Strategy — how a slice is reconciled. append / key= are options on the // materialize line (mutually exclusive); they have no meaning without // materialize.
Unit — what a slice is. // partitioned is a separate, optional annotation (it also drives the cascade and scheduling). With it, a slice is one partition; without it, a slice is the whole table.

The two combine:

	replace (default)	`key=<col>` (merge)	`append`
`// partitioned`	replace the partition	upsert within the partition	append to the partition
whole table (no `// partitioned`)	replace the whole table	upsert the whole table	append to the whole table

A whole-table materialization is just // materialize with no // partitioned — e.g. a dimension table rebuilt each run:

// pipeline
// materialize ducklake://main/customer_dim key=customer_id

ATTACH 'ducklake://main' AS dl;
SELECT customer_id, name, tier FROM dl.customers

What a run returns

A managed run returns a small summary — the asset it produced, the row count of the slice, and the DuckLake snapshot_id — and the run's Result panel renders a live, read-only preview of the materialized table beneath it. For a // partitioned target the preview adds a This partition / Whole table toggle, and the summary's row count is the slice (partition) the run wrote. The same values are recorded as the asset's materialization state.

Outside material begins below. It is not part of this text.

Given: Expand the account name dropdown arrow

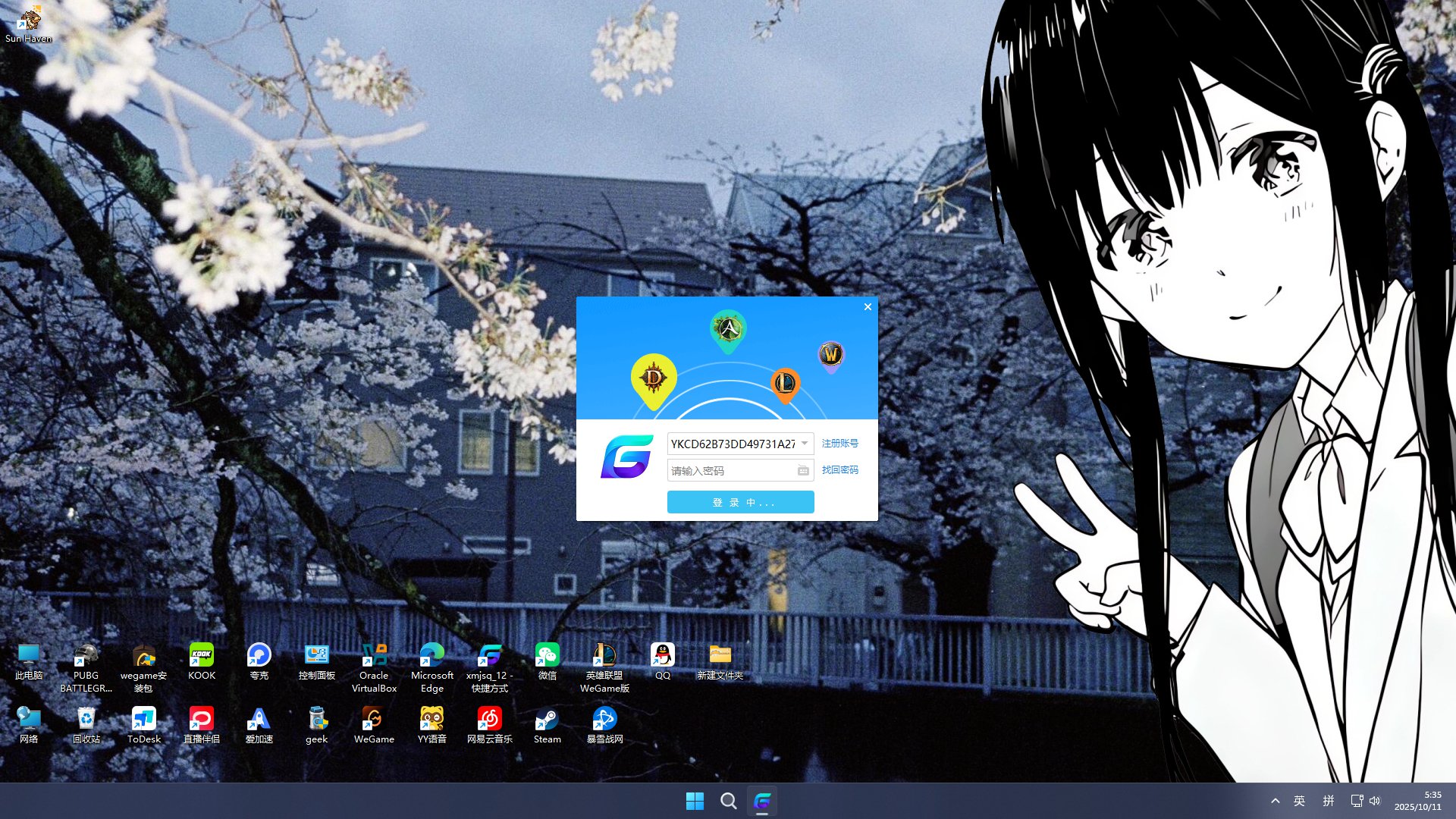Looking at the screenshot, I should (x=805, y=444).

To run a partitioned script manually (e.g. from the editor's Test panel), fill the partition field — Windmill surfaces it automatically for // partitioned DuckDB scripts, as a date picker for date kinds. In a pipeline the cascade injects it for you.

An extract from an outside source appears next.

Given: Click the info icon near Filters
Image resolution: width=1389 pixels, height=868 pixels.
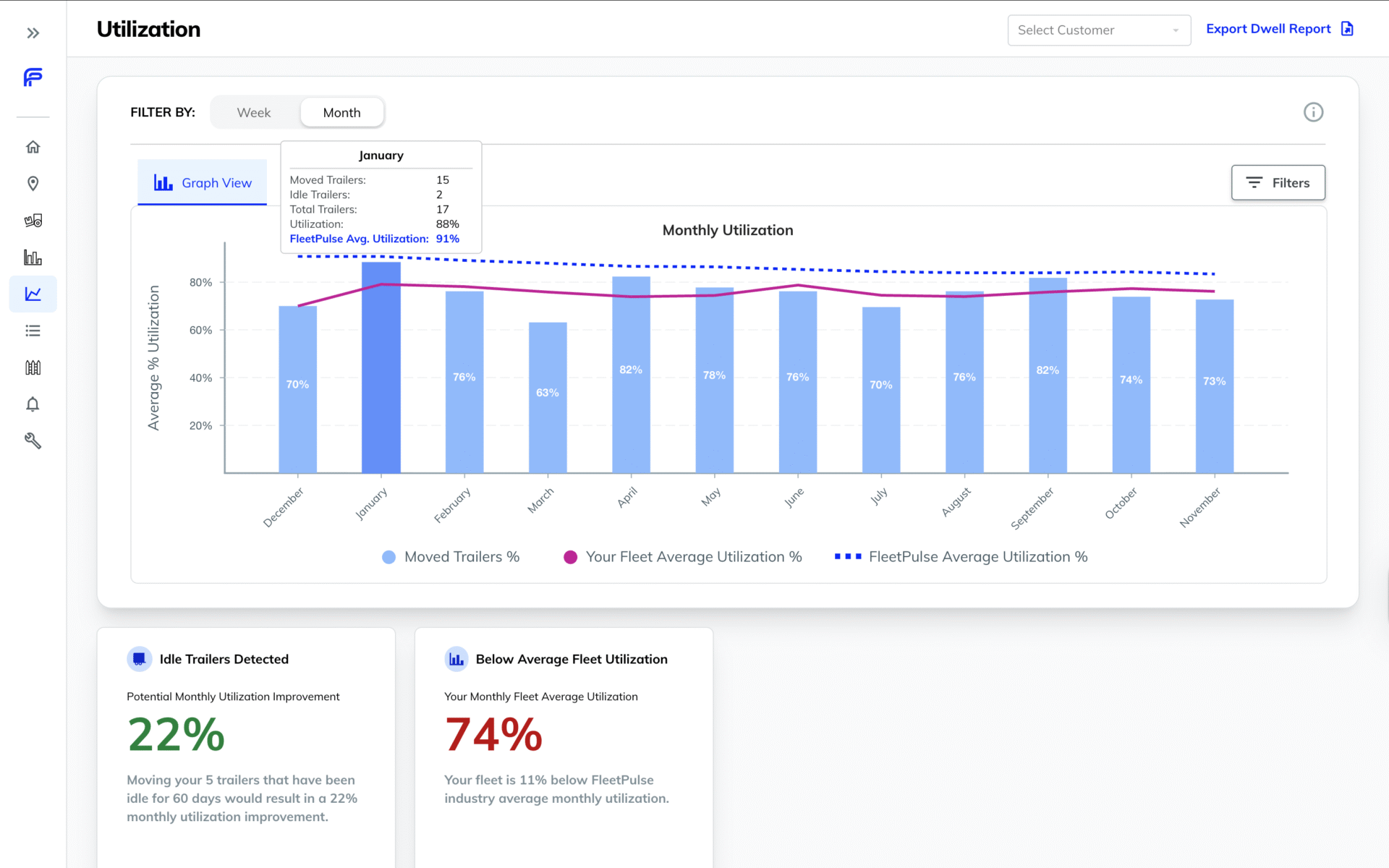Looking at the screenshot, I should (x=1314, y=112).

Versioning and time-travel

Every managed write is a DuckLake commit, so versioning is free — you never annotate for it. Each run records the snapshot it produced, which means you can read a table as of a past snapshot (FROM dl.orders_daily AT (VERSION => 42)), roll back, and reproduce a past run. This is what // materialize gives you over hand-writing the same SQL.

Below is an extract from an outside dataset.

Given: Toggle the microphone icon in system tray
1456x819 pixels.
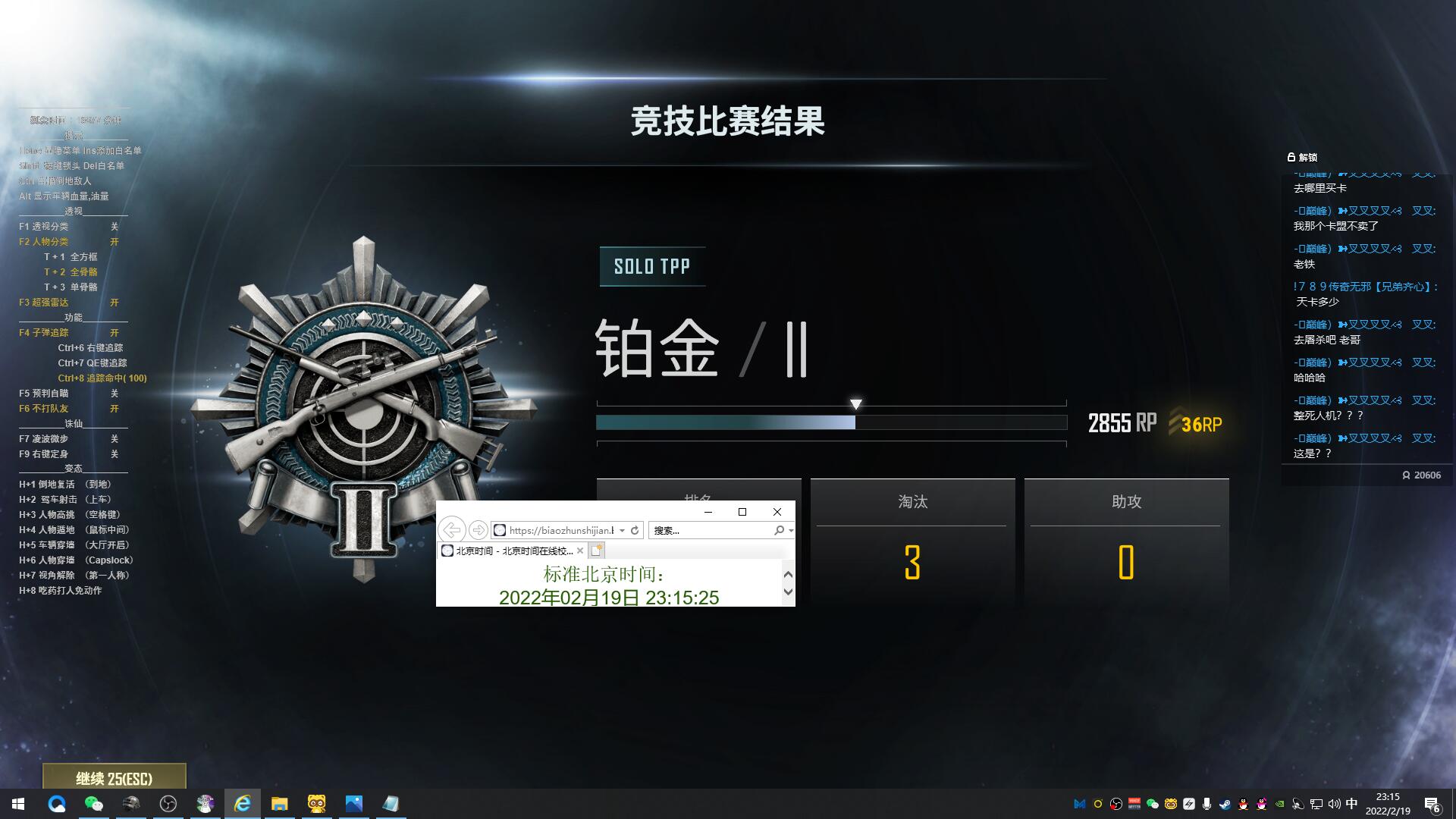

Partition status and backfill

Selecting a materialized ducklake:// asset in the pipeline graph shows its partition-status grid — which partitions are materialized, their snapshot id, row count, and time. From there, Backfill re-runs the materialization for a range of partitions (one idempotent run per partition); backfill is an enterprise feature.

Schema capture

After a managed materialize run, Windmill captures the table's output schema (column names and types) and stores it as versioned asset metadata. Selecting a materialized ducklake:// asset shows a Schema tab listing each captured version. A new version is recorded only when the column set actually changes (a column added, dropped, retyped, or reordered), so the tab is a compact schema-evolution history rather than one row per run.

Column-level lineage

On top of asset-to-asset lineage, Windmill tracks column-to-column lineage for DuckLake pipelines: which source columns each output column is derived from. For DuckDB scripts this is inferred automatically from the SQL — Windmill walks the query's projection and maps every output column to the source columns its expression reads, both passthroughs and computed columns (amount + tax AS order_total records both amount and tax as sources). No annotation is needed in the common case.

The deployed pipeline graph shows a columns ×N badge on the write edge into a materialized asset; hovering it lists every mapping, and selecting the asset opens a column-to-column diagram in the details pane.

Column-lineage badge on a pipeline write edge

Column-to-column lineage diagram in the asset details pane

When inference cannot reach a mapping — a polyglot transform (Python/TS/Bash has no SQL AST), dynamic SQL (${sql.raw(...)}), or a mis-inferred edge — declare it explicitly with // column:

// column <out_col> <- <asset-uri>.<col>[, <asset-uri>.<col> …]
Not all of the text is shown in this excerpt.